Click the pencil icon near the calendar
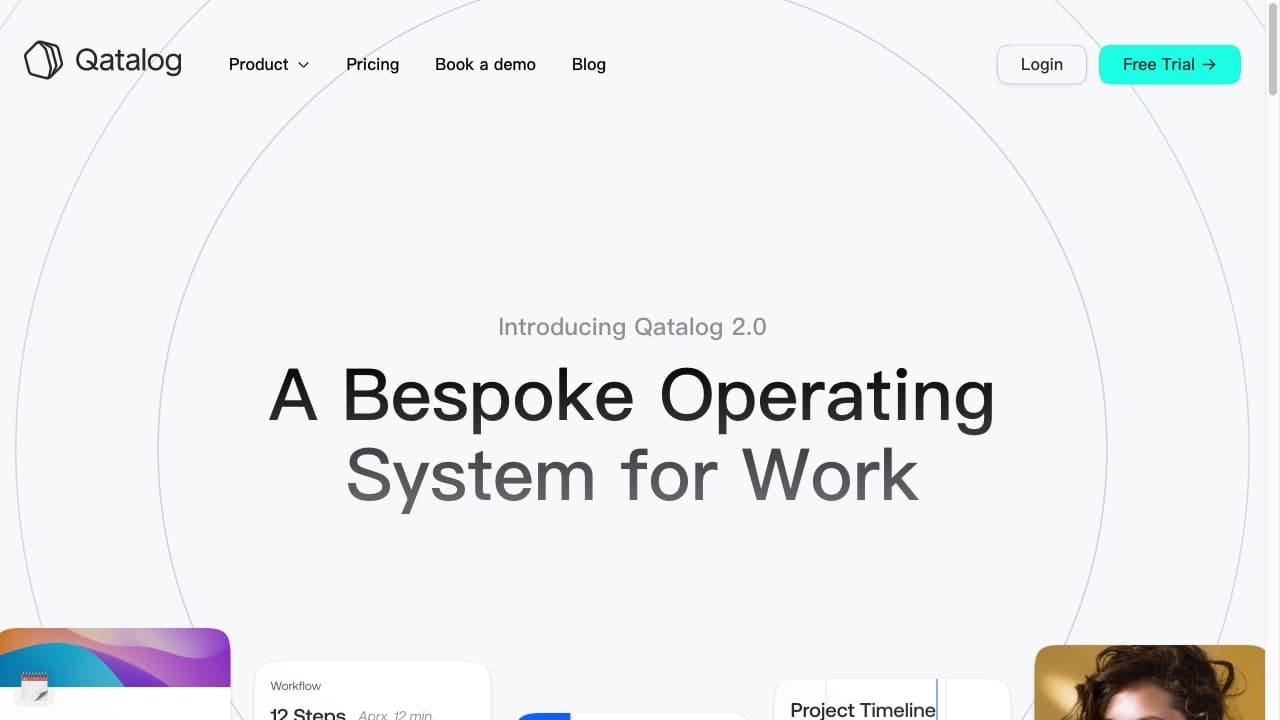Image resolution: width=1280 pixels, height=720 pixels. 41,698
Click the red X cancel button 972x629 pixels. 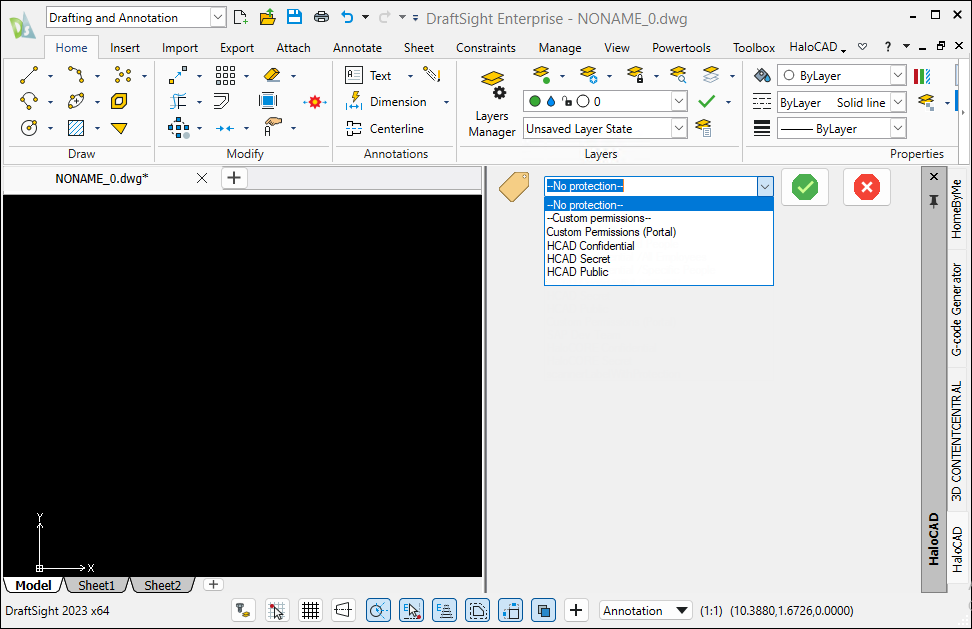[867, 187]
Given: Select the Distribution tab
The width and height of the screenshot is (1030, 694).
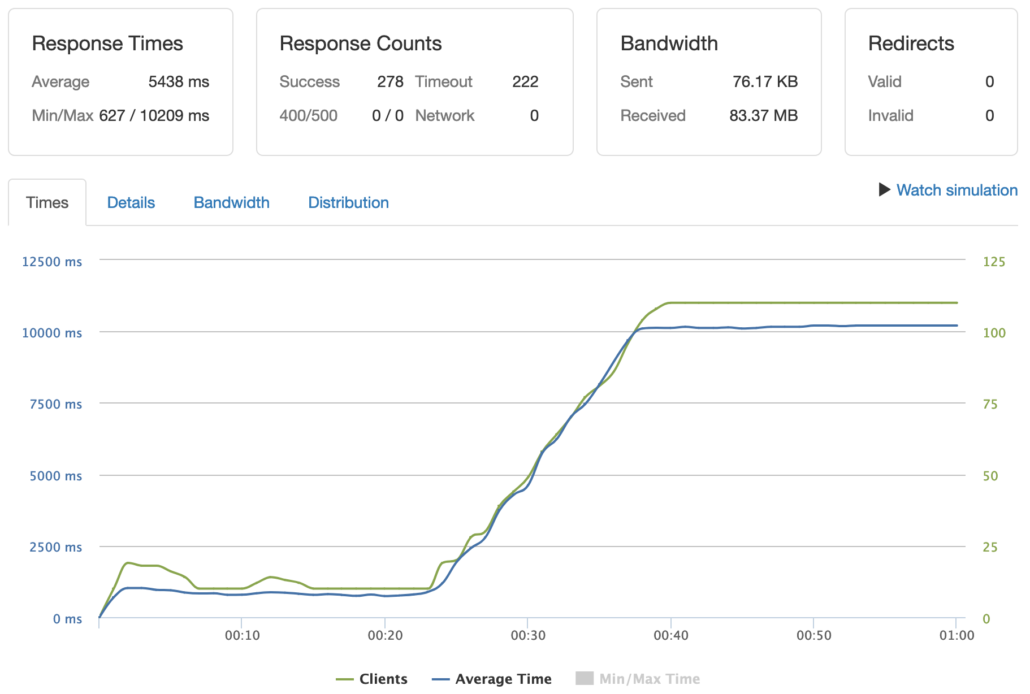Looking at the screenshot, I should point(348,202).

DESCRIPTION OF THE TASK:
No pictures should appear in the answer, which is to be the lines from the line with "The width and" through the end of the records above, restated exactly.

EXPECTED ANSWER:
The width and height of the screenshot is (1030, 694).
Looking at the screenshot, I should point(348,202).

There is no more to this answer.